Plastics are made from oil. Oil is a carbon-rich raw material, and plastics are large carbon-containing compounds. They're large molecules called polymers, which are composed of repeating units of shorter carbon-containing compounds called monomers. Chemists combine various types of monomers in many different arrangements to make an almost infinite variety of plastics with different chemical properties. Most plastic is chemically inert and will not react chemically with other substances -- you can store alcohol, soap, water, acid or gasoline in a plastic container without dissolving the container itself. Plastic can be molded into an almost infinite variety of shapes, so you can find it in toys, cups, bottles, utensils, wiring, cars, even in bubble gum.
The inventions of plastics began in 1839, when Charles Goodyear accidentally discovered a process in which sulfur reacted with crude rubber when heated and then cooled. The rubber became resilient upon cooling -- it could stretch, but it snapped back to its original shape. It also retained its resilience when heated. We now know that the sulfur forms chemical bonds between adjacent rubber polymer strands. The bonds cross-link the polymer strands, allowing them to "snap back" when stretched. Charles Goodyear had discovered the process now known as vulcanization, which made rubber more durable.
In 1846, Charles Schonbein, a Swiss chemist, accidentally discovered another polymer when he spilled a nitric acid-sulfuric acid mixture on some cotton. A chemical reaction occurred in which the hydroxyl groups of the cellulose fibers in the cotton were converted to nitrate groups catalyzed by the sulfur. The resultant polymer, nitrocellulose, could burst into a smokeless flame and was used by the military in place of gunpowder.
In 1870, chemist John Hyatt reacted nitrocellulose with camphor to make celluloid, a plastic polymer that was used in photographic film, billiard balls, dental plates and Ping-Pong balls.
In 1909, a chemist named Leo Baekeland synthesized Bakelite, the first truly synthetic polymer, from a mixture of phenol and formaldehyde.

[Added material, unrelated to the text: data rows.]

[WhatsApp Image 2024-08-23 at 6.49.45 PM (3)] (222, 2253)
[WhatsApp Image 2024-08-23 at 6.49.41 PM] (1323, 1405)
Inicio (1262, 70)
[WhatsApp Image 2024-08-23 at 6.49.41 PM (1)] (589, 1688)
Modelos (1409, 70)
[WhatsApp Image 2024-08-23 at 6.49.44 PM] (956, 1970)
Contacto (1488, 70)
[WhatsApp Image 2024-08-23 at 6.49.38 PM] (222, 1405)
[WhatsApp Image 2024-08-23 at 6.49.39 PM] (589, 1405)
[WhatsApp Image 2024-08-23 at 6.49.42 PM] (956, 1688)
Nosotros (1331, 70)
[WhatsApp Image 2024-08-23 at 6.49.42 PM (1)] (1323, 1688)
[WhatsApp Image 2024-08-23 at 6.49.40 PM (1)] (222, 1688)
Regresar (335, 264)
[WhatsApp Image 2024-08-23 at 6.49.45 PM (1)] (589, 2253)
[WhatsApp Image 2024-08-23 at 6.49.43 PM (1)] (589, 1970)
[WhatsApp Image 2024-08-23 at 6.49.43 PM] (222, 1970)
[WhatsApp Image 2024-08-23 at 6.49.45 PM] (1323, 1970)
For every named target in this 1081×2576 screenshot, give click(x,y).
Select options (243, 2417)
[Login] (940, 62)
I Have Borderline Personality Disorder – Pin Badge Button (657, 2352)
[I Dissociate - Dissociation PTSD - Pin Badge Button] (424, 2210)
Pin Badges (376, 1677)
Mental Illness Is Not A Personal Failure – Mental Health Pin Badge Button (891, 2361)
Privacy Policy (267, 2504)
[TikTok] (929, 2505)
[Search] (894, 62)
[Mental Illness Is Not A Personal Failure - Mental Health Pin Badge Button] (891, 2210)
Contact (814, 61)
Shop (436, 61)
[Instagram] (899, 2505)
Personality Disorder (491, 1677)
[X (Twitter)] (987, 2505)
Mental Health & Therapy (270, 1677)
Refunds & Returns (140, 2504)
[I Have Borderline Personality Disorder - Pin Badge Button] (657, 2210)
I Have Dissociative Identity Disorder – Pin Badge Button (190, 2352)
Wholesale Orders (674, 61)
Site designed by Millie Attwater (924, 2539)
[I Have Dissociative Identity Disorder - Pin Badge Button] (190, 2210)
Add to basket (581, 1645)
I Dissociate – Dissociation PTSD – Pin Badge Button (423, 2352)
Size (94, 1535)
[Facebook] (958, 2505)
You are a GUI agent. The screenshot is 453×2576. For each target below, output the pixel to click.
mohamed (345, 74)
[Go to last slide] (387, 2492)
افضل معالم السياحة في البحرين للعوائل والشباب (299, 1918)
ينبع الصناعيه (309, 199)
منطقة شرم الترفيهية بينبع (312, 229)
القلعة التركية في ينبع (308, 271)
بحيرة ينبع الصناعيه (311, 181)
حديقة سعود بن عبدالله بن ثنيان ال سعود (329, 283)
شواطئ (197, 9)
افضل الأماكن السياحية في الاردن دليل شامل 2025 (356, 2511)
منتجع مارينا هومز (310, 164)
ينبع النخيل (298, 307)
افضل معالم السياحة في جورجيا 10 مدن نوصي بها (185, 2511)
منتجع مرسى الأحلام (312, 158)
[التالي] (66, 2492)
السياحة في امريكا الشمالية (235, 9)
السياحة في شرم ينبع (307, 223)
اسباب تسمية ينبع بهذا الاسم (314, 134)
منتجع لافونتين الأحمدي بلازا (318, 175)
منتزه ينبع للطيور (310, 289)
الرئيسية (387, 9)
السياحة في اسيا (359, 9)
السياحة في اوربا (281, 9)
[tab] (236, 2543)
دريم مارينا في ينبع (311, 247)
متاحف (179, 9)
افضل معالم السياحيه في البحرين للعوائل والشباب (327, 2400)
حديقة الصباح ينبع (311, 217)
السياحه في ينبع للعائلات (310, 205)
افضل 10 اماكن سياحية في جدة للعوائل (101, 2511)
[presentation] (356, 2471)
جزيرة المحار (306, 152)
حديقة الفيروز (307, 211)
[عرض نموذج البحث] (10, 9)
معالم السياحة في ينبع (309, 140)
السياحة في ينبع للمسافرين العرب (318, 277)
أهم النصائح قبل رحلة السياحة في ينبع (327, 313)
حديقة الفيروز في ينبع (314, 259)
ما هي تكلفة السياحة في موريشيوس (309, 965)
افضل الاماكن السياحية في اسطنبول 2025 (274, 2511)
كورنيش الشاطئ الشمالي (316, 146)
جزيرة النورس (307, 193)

The condensation reaction between these monomers allows the formaldehyde to bind the phenol rings into rigid three-dimensional polymers. So, Bakelite can be molded when hot and solidified into a hard plastic that can be used for handles, phones, auto parts, furniture and even jewelry. Bakelite is hard, resistant to heat and electricity, and can't be easily melted or scorched once cooled. The invention of Bakelite led to a whole class of plastics with similar properties, known as phenolic resins.
Today, because of the environmentally unfriendly and unsustainable nature of plastic, some manufacturers are looking to better sources of raw materials for plastic production. Nonpetroleum plastics will likely become more and more common as researchers continue to find ways of creating polymers from such organic sources as corn, orange peels, bamboo, papermaking byproducts and hemp.